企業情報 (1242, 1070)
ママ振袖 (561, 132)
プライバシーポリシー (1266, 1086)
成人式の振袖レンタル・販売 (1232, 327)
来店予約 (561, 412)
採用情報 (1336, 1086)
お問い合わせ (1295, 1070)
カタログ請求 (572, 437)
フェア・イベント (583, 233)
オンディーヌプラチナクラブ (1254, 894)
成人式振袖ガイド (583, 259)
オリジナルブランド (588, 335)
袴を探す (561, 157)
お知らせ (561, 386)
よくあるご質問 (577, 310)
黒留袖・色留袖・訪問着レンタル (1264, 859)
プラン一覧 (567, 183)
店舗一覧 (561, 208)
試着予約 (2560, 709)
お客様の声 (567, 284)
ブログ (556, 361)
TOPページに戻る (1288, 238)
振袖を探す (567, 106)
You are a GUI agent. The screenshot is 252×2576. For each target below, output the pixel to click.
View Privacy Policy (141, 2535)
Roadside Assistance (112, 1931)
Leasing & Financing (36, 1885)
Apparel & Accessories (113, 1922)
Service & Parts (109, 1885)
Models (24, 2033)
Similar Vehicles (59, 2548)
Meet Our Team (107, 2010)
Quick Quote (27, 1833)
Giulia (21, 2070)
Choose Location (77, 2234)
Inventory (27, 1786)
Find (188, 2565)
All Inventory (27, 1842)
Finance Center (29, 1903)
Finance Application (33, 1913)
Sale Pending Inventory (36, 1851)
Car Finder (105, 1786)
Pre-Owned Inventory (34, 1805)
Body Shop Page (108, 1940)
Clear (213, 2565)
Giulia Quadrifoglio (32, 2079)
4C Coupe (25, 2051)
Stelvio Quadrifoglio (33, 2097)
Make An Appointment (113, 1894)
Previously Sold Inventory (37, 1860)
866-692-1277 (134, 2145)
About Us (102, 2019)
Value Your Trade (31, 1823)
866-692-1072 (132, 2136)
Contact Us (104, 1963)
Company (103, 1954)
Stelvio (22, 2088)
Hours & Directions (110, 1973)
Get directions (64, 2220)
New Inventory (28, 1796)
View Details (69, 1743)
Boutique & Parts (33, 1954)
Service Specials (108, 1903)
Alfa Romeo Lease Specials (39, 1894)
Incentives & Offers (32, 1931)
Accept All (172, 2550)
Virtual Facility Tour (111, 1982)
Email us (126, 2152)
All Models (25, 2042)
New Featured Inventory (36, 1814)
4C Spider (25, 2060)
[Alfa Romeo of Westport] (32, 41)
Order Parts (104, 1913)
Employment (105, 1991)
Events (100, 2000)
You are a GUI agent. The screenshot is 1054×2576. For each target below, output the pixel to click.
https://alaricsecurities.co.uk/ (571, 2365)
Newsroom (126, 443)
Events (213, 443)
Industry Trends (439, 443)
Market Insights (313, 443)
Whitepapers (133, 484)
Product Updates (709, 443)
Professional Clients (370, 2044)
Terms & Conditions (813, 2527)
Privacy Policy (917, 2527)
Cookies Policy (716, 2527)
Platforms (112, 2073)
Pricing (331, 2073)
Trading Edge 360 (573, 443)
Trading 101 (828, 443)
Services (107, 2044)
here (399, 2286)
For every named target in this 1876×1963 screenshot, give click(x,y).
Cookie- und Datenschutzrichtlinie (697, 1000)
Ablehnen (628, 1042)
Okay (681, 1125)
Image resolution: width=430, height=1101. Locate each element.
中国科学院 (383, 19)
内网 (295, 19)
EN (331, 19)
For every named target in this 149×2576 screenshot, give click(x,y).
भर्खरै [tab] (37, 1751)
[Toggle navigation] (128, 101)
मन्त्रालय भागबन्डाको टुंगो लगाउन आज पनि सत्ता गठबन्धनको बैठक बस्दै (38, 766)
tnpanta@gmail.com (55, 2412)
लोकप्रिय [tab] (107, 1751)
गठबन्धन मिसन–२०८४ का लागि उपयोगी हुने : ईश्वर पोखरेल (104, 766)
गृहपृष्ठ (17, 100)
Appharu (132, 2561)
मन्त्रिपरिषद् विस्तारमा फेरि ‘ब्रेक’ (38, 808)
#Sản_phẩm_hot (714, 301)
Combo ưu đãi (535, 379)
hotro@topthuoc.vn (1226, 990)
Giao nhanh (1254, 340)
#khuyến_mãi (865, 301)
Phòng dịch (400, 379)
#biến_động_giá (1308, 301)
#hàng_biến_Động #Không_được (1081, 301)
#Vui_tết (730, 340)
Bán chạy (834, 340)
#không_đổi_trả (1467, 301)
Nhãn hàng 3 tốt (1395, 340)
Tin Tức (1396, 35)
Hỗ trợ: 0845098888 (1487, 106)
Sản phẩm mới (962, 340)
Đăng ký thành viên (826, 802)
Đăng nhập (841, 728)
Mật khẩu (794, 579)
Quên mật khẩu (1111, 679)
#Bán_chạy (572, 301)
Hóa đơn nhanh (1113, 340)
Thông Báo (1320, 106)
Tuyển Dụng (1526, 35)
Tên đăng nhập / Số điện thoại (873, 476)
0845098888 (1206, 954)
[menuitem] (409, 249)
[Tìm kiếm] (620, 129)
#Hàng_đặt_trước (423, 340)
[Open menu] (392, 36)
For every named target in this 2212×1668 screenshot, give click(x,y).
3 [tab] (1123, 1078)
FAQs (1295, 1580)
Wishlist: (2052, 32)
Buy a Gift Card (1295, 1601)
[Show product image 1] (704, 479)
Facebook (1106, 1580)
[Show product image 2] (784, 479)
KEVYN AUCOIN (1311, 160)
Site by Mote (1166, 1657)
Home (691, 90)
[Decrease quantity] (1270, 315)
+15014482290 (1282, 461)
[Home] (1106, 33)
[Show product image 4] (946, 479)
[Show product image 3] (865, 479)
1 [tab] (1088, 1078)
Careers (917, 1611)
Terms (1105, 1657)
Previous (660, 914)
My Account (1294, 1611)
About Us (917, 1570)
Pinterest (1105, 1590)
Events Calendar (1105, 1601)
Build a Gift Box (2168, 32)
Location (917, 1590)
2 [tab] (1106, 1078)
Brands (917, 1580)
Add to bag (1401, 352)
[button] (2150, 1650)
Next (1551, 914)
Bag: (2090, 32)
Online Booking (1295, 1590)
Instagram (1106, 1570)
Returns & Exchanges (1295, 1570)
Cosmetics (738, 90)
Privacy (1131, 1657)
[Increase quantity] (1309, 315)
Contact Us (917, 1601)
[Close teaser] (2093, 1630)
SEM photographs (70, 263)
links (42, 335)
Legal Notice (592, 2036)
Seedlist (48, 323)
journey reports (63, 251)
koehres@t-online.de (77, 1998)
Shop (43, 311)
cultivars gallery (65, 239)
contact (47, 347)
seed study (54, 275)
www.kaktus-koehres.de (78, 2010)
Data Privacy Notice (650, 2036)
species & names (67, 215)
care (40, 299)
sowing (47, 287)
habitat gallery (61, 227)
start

__________

Everything from the line containing "links (42, 335)" down to the last line of the entries is to be returned exactly, both ends included, and nothing beyond it.

links (42, 335)
Legal Notice (592, 2036)
Seedlist (48, 323)
journey reports (63, 251)
koehres@t-online.de (77, 1998)
Shop (43, 311)
cultivars gallery (65, 239)
contact (47, 347)
seed study (54, 275)
www.kaktus-koehres.de (78, 2010)
Data Privacy Notice (650, 2036)
species & names (67, 215)
care (40, 299)
sowing (47, 287)
habitat gallery (61, 227)
start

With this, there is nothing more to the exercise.